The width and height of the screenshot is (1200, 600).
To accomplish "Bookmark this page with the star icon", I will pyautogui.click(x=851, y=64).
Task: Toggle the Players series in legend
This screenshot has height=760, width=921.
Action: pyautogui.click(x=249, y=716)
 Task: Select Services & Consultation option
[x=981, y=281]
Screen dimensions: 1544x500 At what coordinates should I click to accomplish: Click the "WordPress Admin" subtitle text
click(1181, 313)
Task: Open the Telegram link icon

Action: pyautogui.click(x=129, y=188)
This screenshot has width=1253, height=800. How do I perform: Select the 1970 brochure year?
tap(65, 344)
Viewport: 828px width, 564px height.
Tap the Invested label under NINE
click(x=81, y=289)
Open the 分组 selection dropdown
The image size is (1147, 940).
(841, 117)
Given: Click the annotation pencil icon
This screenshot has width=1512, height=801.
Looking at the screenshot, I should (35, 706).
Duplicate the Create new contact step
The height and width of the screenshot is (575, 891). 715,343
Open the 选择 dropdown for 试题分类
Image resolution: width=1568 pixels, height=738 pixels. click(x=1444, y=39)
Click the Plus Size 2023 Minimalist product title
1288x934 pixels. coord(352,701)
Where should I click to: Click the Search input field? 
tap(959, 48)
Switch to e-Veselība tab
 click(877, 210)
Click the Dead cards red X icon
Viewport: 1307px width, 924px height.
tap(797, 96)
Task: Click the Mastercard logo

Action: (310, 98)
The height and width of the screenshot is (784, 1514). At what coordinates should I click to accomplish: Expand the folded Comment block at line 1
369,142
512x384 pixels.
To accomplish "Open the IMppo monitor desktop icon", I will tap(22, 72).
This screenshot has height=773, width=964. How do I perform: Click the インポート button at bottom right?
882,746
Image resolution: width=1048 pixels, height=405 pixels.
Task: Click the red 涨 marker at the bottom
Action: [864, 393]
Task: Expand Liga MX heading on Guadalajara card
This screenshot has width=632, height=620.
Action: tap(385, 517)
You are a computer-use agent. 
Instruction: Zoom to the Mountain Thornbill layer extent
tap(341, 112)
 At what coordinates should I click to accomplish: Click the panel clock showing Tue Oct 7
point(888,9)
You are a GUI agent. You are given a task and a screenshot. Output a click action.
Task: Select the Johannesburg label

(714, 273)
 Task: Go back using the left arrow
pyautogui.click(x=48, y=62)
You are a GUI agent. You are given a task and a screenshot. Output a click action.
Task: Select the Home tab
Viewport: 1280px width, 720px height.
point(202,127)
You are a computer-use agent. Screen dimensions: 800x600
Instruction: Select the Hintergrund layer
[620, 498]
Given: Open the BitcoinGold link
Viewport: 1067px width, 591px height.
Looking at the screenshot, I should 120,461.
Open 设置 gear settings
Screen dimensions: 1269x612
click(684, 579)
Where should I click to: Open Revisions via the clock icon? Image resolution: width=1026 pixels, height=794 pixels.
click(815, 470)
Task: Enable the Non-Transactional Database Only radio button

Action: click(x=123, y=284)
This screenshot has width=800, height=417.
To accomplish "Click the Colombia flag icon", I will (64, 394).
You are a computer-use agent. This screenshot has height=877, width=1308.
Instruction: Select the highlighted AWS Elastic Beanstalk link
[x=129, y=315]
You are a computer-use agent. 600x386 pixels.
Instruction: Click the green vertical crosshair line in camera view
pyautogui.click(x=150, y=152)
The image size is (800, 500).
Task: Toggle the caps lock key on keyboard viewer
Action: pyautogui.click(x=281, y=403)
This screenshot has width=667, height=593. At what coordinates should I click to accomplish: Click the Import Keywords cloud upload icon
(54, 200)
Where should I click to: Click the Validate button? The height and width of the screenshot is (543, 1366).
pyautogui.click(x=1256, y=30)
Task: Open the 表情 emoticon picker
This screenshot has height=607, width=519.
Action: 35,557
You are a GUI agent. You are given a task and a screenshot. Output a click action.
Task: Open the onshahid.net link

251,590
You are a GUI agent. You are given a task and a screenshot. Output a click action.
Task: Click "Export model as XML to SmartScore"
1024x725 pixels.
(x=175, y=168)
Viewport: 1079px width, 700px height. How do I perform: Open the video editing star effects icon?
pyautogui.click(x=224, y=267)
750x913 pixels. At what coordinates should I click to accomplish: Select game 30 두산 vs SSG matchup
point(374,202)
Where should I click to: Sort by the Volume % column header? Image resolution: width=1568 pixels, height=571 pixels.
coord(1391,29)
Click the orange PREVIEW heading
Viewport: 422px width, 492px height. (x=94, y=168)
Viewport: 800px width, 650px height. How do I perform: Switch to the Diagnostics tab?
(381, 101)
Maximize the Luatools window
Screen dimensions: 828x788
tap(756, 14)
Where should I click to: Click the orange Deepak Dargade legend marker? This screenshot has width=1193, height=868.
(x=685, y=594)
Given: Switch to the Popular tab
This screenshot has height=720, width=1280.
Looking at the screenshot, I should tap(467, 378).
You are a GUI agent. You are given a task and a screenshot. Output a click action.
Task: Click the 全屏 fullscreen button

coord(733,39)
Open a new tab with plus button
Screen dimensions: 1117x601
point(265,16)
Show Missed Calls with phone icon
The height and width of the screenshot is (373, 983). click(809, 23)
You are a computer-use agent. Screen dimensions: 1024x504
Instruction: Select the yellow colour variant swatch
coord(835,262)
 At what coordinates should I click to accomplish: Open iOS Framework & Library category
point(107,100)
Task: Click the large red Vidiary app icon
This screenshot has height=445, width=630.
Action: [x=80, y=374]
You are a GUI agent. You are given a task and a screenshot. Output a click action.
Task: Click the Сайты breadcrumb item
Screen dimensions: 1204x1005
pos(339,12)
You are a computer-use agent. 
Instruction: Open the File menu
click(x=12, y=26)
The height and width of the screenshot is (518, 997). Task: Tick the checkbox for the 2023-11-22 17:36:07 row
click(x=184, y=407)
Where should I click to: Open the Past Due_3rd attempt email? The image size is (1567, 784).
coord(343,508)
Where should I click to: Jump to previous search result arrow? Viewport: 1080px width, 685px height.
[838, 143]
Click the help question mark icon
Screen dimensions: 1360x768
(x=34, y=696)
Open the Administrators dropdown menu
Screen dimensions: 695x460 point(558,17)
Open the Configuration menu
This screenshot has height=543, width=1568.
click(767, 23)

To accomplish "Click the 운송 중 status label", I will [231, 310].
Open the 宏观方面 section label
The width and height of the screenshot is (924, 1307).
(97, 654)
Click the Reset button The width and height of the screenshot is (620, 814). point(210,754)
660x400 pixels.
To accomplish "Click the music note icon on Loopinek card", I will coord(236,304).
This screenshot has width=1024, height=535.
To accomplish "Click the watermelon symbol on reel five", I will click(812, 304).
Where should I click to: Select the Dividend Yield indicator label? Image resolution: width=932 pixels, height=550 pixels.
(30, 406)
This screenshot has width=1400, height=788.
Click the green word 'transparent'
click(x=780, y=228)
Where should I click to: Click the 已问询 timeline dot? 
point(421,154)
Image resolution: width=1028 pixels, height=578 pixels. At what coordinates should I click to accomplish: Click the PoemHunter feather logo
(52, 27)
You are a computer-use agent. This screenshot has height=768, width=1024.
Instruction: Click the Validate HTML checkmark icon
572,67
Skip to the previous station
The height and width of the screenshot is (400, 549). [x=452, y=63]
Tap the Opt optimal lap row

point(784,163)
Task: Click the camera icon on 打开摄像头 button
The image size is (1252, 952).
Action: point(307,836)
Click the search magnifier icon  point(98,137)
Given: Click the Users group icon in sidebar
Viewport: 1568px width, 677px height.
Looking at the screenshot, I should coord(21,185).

* **ACTIVITY**:
Copy out each line in the listing that has the word "computer".

* **WRITTEN RESPONSE**:
You are a computer-use agent. 
You are a computer-use agent. Screen dimensions: 800x600
You are a computer-use agent. This screenshot has height=877, width=1308.
You are a computer-use agent. 600x386 pixels.
You are a computer-use agent. Screen dimensions: 1024x504
You are a computer-use agent. 
You are a computer-use agent. This screenshot has height=768, width=1024.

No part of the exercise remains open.